An historical example of double-use data relates to the Theory of Continent Drift in the field of geology. Today, there is very good evidence that the continents behave as “plates” that slide very slowly across the earth’s surface. However, the theory began in an inauspicious manner. If you look at a map of the world, there seems to be a certain similarity between the eastern coastlines of north and south America, and the western coastlines of Europe and Africa. One could easily imagine all four continents pushed together like jigsaw puzzle pieces.

Over the past century, excellent evidence has been assembled that is consistent with this theory. However, this evidence was not available when the theory was first proposed. If we ask “What inspired the theory?” the answer was “Look at how the continents seem to fit together like jigsaw puzzle pieces.” If we then ask “What evidence do we have that’s consistent with the theory?” the answer was “Look at how the continents seem to fit together like jigsaw puzzle pieces.” In other words, the same evidence was used both as the inspiration for the theory, and as evidence for the theory. Notice that this is circular reasoning. The Theory of Continental Drift took time to be accepted precisely because of the lack of independent evidence.

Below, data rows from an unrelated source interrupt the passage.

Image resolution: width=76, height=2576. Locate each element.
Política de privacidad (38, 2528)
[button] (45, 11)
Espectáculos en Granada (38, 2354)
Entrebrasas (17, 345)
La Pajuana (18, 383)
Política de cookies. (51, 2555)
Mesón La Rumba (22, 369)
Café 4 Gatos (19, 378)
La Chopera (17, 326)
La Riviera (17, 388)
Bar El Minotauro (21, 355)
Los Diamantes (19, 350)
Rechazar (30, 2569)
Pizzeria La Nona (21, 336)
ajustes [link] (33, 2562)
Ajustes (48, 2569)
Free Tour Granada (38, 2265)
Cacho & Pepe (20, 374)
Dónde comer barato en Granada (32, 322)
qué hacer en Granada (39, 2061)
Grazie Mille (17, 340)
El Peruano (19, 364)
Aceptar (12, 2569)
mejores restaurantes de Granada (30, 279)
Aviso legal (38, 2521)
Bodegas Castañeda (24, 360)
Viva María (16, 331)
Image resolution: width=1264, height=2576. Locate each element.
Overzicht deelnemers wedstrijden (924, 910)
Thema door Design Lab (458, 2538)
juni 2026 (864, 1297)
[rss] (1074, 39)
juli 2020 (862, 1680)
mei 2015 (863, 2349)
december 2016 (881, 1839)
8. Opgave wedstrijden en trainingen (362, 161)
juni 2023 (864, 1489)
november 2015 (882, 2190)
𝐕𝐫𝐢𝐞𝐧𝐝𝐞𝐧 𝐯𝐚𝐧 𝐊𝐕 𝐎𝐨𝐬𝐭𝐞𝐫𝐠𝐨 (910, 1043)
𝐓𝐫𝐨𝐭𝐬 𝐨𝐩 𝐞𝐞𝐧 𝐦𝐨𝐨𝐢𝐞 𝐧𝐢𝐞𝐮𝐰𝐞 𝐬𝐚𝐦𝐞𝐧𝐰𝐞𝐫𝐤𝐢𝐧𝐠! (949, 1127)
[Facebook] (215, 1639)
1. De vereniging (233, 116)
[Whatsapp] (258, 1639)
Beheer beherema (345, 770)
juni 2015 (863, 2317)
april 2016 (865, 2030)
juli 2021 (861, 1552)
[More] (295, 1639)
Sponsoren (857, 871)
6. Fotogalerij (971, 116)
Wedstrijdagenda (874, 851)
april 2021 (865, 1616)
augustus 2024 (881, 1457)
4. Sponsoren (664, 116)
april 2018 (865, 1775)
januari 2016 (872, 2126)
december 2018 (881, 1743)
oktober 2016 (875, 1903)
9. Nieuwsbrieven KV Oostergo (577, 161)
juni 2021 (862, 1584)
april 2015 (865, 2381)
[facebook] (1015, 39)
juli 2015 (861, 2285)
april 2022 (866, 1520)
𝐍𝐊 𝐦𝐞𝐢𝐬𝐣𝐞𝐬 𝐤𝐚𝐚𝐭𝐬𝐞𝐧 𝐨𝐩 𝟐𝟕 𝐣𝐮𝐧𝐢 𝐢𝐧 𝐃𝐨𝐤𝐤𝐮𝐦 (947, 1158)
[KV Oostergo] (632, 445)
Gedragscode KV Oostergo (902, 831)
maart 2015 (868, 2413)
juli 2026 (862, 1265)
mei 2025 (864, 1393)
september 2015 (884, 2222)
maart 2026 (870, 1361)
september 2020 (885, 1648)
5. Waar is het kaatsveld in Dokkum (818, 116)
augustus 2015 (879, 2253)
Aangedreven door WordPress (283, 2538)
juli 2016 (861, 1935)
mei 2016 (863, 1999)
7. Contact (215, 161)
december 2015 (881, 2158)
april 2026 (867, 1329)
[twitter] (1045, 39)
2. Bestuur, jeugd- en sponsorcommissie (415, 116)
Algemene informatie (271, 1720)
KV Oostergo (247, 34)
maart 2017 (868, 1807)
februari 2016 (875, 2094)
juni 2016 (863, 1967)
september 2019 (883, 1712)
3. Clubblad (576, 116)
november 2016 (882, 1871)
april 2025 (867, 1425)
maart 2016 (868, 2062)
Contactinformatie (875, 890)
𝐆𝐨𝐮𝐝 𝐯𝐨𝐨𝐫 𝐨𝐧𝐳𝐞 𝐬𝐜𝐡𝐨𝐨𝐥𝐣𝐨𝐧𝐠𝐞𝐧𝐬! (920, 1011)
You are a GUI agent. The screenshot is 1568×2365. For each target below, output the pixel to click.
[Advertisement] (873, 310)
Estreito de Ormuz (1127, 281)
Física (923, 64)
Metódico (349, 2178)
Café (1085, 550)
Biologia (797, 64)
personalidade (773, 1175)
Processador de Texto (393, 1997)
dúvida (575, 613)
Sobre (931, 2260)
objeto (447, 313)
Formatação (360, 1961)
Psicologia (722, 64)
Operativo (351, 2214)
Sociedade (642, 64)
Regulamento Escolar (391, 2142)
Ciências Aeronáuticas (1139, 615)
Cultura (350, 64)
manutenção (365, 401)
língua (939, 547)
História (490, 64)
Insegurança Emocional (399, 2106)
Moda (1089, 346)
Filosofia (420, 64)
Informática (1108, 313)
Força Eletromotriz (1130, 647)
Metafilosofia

Normally, we are not interested in where theories come from (the context of discovery). Instead, we are interested in testing theories (the context of legitimation). However, we are right to question a theory if the context of discovery and the context of legitimation are the same.

When you look at some observations you have collected, any theory you form is now post hoc theory. You cannot then claim that your theory was a priori and then use the observations as evidence that tests your theory. Once you look at your data, you cannot pretend that you predicted the data. In short, post hoc theories are not “prophetic.” You cannot use the language of prediction that is the essence of hypothesis testing.

It is important to formulate your theories before you collect your data — and before you examine or analyze your data. Since we sometimes forget where ideas come from, be sure to keep a research diary or lab notebook. This will help you as a researcher to keep straight which ideas are a priori and which ideas are post hoc.

Slogan: Beware of the post hoc theory.

Remember that everything tends to be obvious in retrospect (hindsight is 20/20). We can make up a story for just about any set of observations. The true test is making up the story first (i.e., prediction).